:: Document extract ::

# Cat breed questions



## stahlblu (Sep 5, 2009)

I want to find a cat for isis. I am not sure what kind I really prefer a bengal but... my husband hates short hair cats. my problem is that finding a cat like isis with minimal hair loss is hard do any of you have ideas on what types of cats would be little shedding... i really want a sphynx but my husband wont let me


----------



## marie73 (Jul 12, 2006)

Cats with coats like Cinderella are great because their hair comes out in little tufts, easy to pick up. Cleo sheds all over the place. The twins? I don't really notice their hair anywhere, but it's probably because of the color.

I'm not sure, but maybe Ragdolls shed in tufts....and they're supposed to be laid back and easy going.


----------



## Streamfish (Oct 9, 2009)

Maybe you should look up ragdoll cats? They are very loving and I don't think they shed to bad.


----------



## Dave_ph (Jul 7, 2009)

First off RAGGIES RULE!!!. But don't tell my Siamese I said that.

They're long haired but don't have an undercoat so they don't shed and don't need to be brushed. They have soft rabbit like fur. They're typically laid back affectionate cats. They come in a number of different patterns and colors.

I live in Florida so I know they leave very little fur behind.

Fay the raggie is on the right in this photo. On the rleft is a short haired Siamese. Her fur is soft to the touch and she doesn't shed at all.


----------



## Sol (Feb 20, 2003)

Oh, I don't know much about the longhaired breeds but I don know that the Somali sheds minimal. Beautyful breed... should I ever get a longhaired cat it would be a Somali.


----------



## marie73 (Jul 12, 2006)

Whoa! Just looked them up - they're GORGEOUS!


----------



## stahlblu (Sep 5, 2009)

I like them both how is the somalis attitude does anyone know I am leaning toward a ragdoll isis has so much hair she doesnt shed at all unless her longest hair is coming out and it comes out in tuffs... it is like in balls but she has the medium hair underneath and now she looks kinda funny her hair is long on the tummy and sides but the hair down her back or shoulders, neck and head is short... goofy looking anyway.... Ill consider both..

i do like siamese for sure it has always been one of my favs.



AAAAAAAAAAAW what to do!


----------



## stahlblu (Sep 5, 2009)

I was reading about this somali cat and i kinda like it... it reminds me of ISIS this is the closest cat I have seen to isis... except wrong colors... is it possible that isis could be somali even tho she isnt brown??? hmm


----------



## Dave_ph (Jul 7, 2009)

:: Data block ::
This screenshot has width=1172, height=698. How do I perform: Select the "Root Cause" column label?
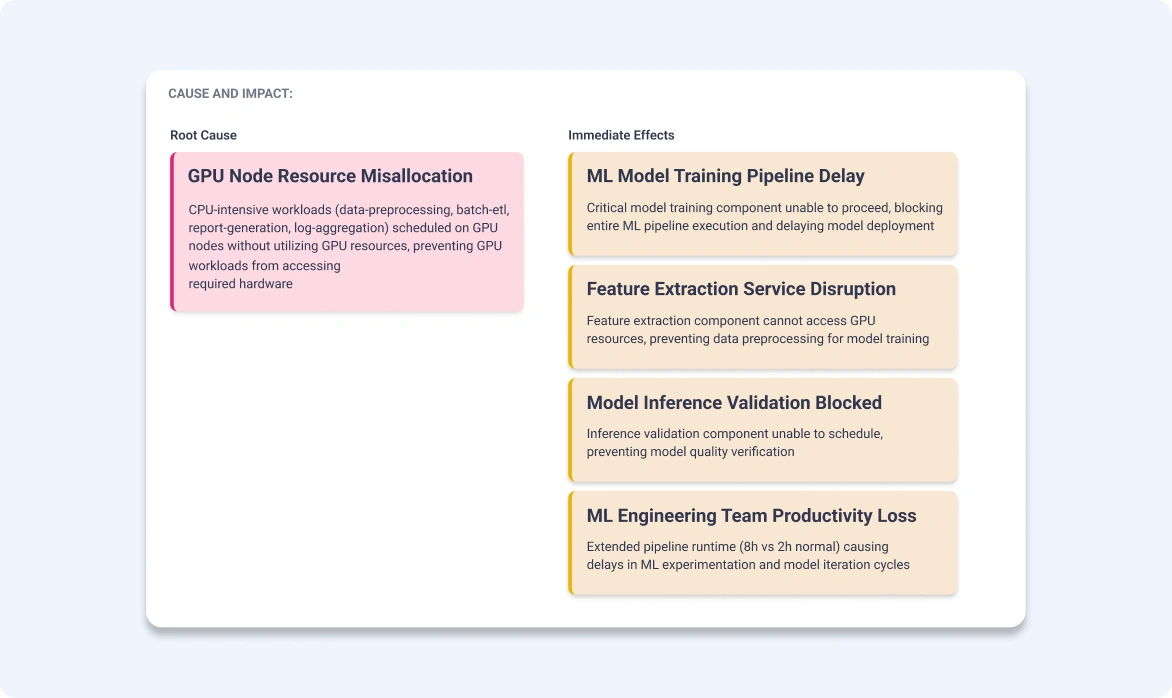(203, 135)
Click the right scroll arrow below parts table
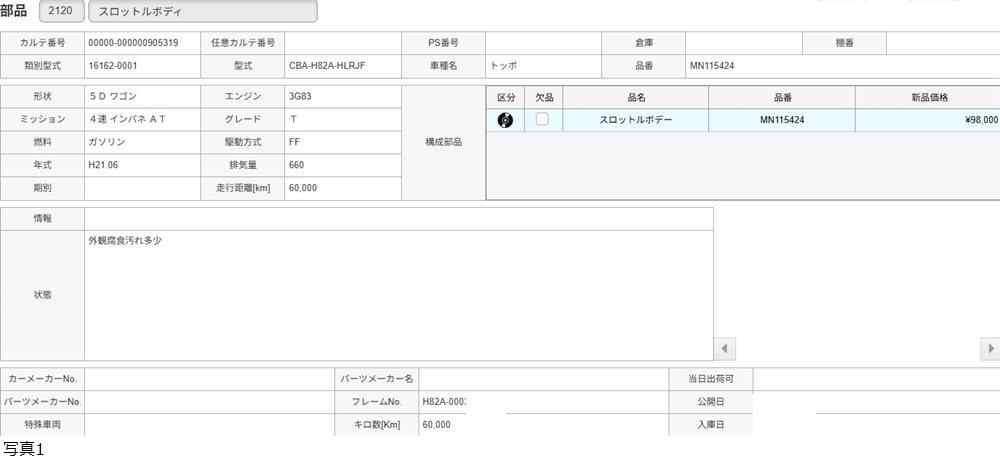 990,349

:: Short task ::
Quote the cat breed thread from "Maybe you should" to "patterns and colors.".

:: Result ::
Maybe you should look up ragdoll cats? They are very loving and I don't think they shed to bad.


----------



## Dave_ph (Jul 7, 2009)

First off RAGGIES RULE!!!. But don't tell my Siamese I said that.

They're long haired but don't have an undercoat so they don't shed and don't need to be brushed. They have soft rabbit like fur. They're typically laid back affectionate cats. They come in a number of different patterns and colors.